In football, the absurd becomes almost comical: a sport that exists only because it is collective, yet insists on crowning individuals as if genius sprang up in isolation, without the sweat of the other ten. And we, used to swallowing the world as it is served to us, accept without flinching labels we did not choose. Global South, third world, periphery of the planet. We repeat those words like someone repeating a sentence. And we still treat art that comes from the North as if it carried a shine that ours does not. A French wine seems more worthy than a cold beer in a Latin bar, as if value were on the label and not in the body that drinks. This whole theater exhausts me. It is a tiredness that does not pass, because it is not physical. It is a weariness accumulated on the skin.

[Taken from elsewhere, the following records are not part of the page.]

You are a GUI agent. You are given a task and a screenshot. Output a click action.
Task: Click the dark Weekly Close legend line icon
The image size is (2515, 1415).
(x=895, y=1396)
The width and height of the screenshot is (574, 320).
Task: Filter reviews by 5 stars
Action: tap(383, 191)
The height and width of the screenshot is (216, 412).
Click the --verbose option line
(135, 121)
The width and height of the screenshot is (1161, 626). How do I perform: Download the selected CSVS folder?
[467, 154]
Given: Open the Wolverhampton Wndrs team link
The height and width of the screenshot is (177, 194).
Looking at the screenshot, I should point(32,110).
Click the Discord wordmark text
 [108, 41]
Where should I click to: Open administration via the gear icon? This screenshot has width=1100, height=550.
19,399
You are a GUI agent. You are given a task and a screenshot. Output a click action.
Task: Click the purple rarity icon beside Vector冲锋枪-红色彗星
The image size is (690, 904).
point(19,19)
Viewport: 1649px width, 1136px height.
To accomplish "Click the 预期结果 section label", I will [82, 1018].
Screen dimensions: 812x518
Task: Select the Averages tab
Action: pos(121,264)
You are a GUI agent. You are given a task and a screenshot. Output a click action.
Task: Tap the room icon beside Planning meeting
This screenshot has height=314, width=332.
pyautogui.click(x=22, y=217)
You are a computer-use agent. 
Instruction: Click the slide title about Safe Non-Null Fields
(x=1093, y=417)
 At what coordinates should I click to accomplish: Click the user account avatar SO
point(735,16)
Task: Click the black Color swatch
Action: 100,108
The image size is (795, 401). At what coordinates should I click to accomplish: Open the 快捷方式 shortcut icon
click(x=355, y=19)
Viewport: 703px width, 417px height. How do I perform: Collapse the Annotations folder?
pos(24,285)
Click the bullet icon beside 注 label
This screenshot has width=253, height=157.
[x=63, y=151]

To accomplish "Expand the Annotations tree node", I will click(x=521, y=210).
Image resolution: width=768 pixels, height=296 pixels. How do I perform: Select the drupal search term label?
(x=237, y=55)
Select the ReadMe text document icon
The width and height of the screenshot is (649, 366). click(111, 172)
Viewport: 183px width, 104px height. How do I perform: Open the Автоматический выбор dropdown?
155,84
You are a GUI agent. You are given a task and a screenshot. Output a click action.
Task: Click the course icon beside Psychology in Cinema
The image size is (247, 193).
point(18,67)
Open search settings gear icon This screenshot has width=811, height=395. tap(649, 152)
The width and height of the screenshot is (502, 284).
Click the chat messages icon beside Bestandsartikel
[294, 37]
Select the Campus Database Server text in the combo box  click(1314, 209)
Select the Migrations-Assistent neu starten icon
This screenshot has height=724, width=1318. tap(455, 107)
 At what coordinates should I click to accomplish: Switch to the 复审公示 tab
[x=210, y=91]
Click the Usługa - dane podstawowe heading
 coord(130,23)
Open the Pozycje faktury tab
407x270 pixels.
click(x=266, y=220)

Since I was fifteen I have clung to the culture of Brasil and Bahia as someone trying to remember their own name after a blackout, as an attempt to understand the ground that formed me, the scent that shaped me, the rhythm that taught me to exist. And the more I look at the art around me, the more I realize that what sustains me has nothing to do with those imported images of white people walking through cold streets, wrapped in coats that were never part of my false life. There is no desire there, only distance. What calls me is something else: the body of the trickster in swim briefs at the edge of the beach, the sun-browned skin, the improvisation, the malice born of the sun and not of the snow. It is there that I recognize some truth. The rest tires me because it tries to convince me that I should aspire to a world that never included me.

There is a curious habit we carry without noticing: this impulse to speak in the plural when the prize is not ours, when the party is not ours, when the game does not even include us. Suddenly we are saying that “we lost the Oscar” or that “we lost the Ballon d’Or,” as if we were part of a family that never recognized us as kin. It is a habit that reveals more than it seems. It shows how much we have been trained to see ourselves through an outside gaze, as if validation only exists when it comes from a distant stage lit by people who know nothing of our lives. That plural tires. It weighs because it always places us in the position of those who wait to be chosen.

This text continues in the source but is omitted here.